Now more often than not they're on the other end of her FaceTime call, following along virtually as she does a property walk-through.

"Usually we are face to face," said Navratil, who has been helping clients buy and sell homes in Edmonton for nearly 20 years.

"Now when we're looking, our first choice of how to engage with someone is going to be, 'Can we do it virtually?'"

It's rare to have someone buy a home without seeing it in person, she said, and many of her clients still want to physically walk through a home and get a feel for the property and what's inside.

'Gloves, masks, and hand sanitizer'

But that means putting on gloves and a mask and following Alberta Health Services guidelines around preventing the spread of COVID-10, guidelines that have been endorsed by the Real Estate Council of Alberta.

A buyer and seller's checklist catalogues the steps needed to make it safe for people to enter a home, and calls for prospective buyers to be free of COVID-19 symptoms before doing a tour.

"When an agent is texting me for a showing, we're replying with, 'What kind of personal protective equipment are you going to wear? What kind of safety practices are you going to use?' And in most cases, it's gloves, masks and hand sanitizer," Navratil said. Masks and gloves are now normal attire for appraisers and home inspectors, other key players in the real estate industry.

Joe Yaretz, a home inspector with Cabin to Castle Home Inspections, often goes in and out of several homes a day.

"We're having to be very careful," said Yaretz. "I try to keep as little skin exposed as possible."

On top of all of the new precautions that have to be taken, prospective buyers are finding little selection in the Edmonton market right now.

Statistics from April show that sales are well down. There were 3,759 residential units sold in the Edmonton region during the first four months of 2020, a 55-per-cent drop from the same period in 2019.

'Two days later all the stores closed'

The drop in sales is partly explained by a similar drop in new listings, which were down a whopping 46 per cent compared to the first four months of 2019.

Typically, spring is the busiest season for home sales.

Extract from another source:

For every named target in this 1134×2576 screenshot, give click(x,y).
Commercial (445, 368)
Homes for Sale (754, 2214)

That hasn't been the case this year, and sellers are feeling it in a buyer's market where lowball offers are commonplace.

Laine Larson and his family listed their Blue Quill home in early March.

It had some viewings, then the pandemic hit.

They got an offer, and took it.

"We put it up, we decided to stage the house, got a few things, and literally two days later all the stores closed," said Larson, who is staying with his family at his parents' house in Mill Woods.

"It was a bit of an adventure, but we're excited about what the next step might be, too."

Larson's real estate agent, Tim Oliver, said if you're looking to sell right now, flexibility is the name of the game. He has noticed that with the drop in inventory, many sellers aren't willing to take a risk.

Min Dhariwal/CBC
Min Dhariwal/CBC

"They're willing to wait it out until things possibly get better later in the summertime," he said.

"We may see an uptick in activity because there's that backlog of people that have been waiting to put their house on the market."